Pointing records for text and elements:

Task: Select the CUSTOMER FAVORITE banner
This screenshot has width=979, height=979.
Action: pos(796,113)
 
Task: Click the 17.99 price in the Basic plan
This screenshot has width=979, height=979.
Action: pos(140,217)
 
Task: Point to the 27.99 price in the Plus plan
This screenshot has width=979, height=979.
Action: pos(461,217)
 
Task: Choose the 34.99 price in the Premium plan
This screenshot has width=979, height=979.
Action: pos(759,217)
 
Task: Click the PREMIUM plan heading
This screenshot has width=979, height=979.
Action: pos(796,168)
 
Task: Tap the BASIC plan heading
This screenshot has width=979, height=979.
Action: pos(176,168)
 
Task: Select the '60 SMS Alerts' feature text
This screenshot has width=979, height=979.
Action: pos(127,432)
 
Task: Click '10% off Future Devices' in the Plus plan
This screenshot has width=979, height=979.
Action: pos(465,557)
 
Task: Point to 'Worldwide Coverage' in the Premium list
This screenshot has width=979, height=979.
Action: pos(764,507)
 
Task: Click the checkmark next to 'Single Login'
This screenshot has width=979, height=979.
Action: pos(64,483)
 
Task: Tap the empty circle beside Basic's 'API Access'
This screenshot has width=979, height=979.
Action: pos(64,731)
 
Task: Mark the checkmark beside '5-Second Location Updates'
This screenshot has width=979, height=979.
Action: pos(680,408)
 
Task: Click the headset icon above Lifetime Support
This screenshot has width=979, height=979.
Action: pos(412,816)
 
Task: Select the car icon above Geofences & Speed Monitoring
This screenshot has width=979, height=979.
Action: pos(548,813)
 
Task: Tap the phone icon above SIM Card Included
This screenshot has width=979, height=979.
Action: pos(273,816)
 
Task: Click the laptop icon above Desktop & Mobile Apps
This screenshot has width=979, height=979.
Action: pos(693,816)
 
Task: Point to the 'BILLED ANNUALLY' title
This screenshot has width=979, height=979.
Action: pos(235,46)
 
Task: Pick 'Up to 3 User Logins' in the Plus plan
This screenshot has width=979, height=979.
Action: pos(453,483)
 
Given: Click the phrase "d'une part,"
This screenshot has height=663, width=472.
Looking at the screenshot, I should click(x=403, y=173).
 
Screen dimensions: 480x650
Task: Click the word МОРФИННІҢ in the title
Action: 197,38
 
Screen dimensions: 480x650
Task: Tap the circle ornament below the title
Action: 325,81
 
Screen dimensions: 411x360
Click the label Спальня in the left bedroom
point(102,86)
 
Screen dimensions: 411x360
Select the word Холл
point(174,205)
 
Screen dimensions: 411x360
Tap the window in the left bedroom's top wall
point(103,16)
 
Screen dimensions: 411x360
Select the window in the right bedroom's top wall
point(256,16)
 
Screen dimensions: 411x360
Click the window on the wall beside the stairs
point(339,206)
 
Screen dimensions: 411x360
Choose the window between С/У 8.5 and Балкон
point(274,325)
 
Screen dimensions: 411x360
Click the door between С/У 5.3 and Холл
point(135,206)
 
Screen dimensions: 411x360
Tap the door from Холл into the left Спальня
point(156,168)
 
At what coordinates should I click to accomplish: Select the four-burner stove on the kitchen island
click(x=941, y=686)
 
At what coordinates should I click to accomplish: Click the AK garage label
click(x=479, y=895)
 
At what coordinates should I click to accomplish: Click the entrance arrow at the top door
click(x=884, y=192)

[THE REQUEST]: Could you express the records above as a numbered list, leaving out the blank lines?

[FINISHED ANSWER]:
1. Task: Select the CUSTOMER FAVORITE banner
2. This screenshot has width=979, height=979.
3. Action: pos(796,113)
4. Task: Click the 17.99 price in the Basic plan
5. This screenshot has width=979, height=979.
6. Action: pos(140,217)
7. Task: Point to the 27.99 price in the Plus plan
8. This screenshot has width=979, height=979.
9. Action: pos(461,217)
10. Task: Choose the 34.99 price in the Premium plan
11. This screenshot has width=979, height=979.
12. Action: pos(759,217)
13. Task: Click the PREMIUM plan heading
14. This screenshot has width=979, height=979.
15. Action: pos(796,168)
16. Task: Tap the BASIC plan heading
17. This screenshot has width=979, height=979.
18. Action: pos(176,168)
19. Task: Select the '60 SMS Alerts' feature text
20. This screenshot has width=979, height=979.
21. Action: pos(127,432)
22. Task: Click '10% off Future Devices' in the Plus plan
23. This screenshot has width=979, height=979.
24. Action: pos(465,557)
25. Task: Point to 'Worldwide Coverage' in the Premium list
26. This screenshot has width=979, height=979.
27. Action: pos(764,507)
28. Task: Click the checkmark next to 'Single Login'
29. This screenshot has width=979, height=979.
30. Action: pos(64,483)
31. Task: Tap the empty circle beside Basic's 'API Access'
32. This screenshot has width=979, height=979.
33. Action: pos(64,731)
34. Task: Mark the checkmark beside '5-Second Location Updates'
35. This screenshot has width=979, height=979.
36. Action: pos(680,408)
37. Task: Click the headset icon above Lifetime Support
38. This screenshot has width=979, height=979.
39. Action: pos(412,816)
40. Task: Select the car icon above Geofences & Speed Monitoring
41. This screenshot has width=979, height=979.
42. Action: pos(548,813)
43. Task: Tap the phone icon above SIM Card Included
44. This screenshot has width=979, height=979.
45. Action: pos(273,816)
46. Task: Click the laptop icon above Desktop & Mobile Apps
47. This screenshot has width=979, height=979.
48. Action: pos(693,816)
49. Task: Point to the 'BILLED ANNUALLY' title
50. This screenshot has width=979, height=979.
51. Action: pos(235,46)
52. Task: Pick 'Up to 3 User Logins' in the Plus plan
53. This screenshot has width=979, height=979.
54. Action: pos(453,483)
55. Given: Click the phrase "d'une part,"
56. This screenshot has height=663, width=472.
57. Looking at the screenshot, I should click(x=403, y=173).
58. Screen dimensions: 480x650
59. Task: Click the word МОРФИННІҢ in the title
60. Action: 197,38
61. Screen dimensions: 480x650
62. Task: Tap the circle ornament below the title
63. Action: 325,81
64. Screen dimensions: 411x360
65. Click the label Спальня in the left bedroom
66. point(102,86)
67. Screen dimensions: 411x360
68. Select the word Холл
69. point(174,205)
70. Screen dimensions: 411x360
71. Tap the window in the left bedroom's top wall
72. point(103,16)
73. Screen dimensions: 411x360
74. Select the window in the right bedroom's top wall
75. point(256,16)
76. Screen dimensions: 411x360
77. Click the window on the wall beside the stairs
78. point(339,206)
79. Screen dimensions: 411x360
80. Choose the window between С/У 8.5 and Балкон
81. point(274,325)
82. Screen dimensions: 411x360
83. Click the door between С/У 5.3 and Холл
84. point(135,206)
85. Screen dimensions: 411x360
86. Tap the door from Холл into the left Спальня
87. point(156,168)
88. At what coordinates should I click to accomplish: Select the four-burner stove on the kitchen island
89. click(x=941, y=686)
90. At what coordinates should I click to accomplish: Click the AK garage label
91. click(x=479, y=895)
92. At what coordinates should I click to accomplish: Click the entrance arrow at the top door
93. click(x=884, y=192)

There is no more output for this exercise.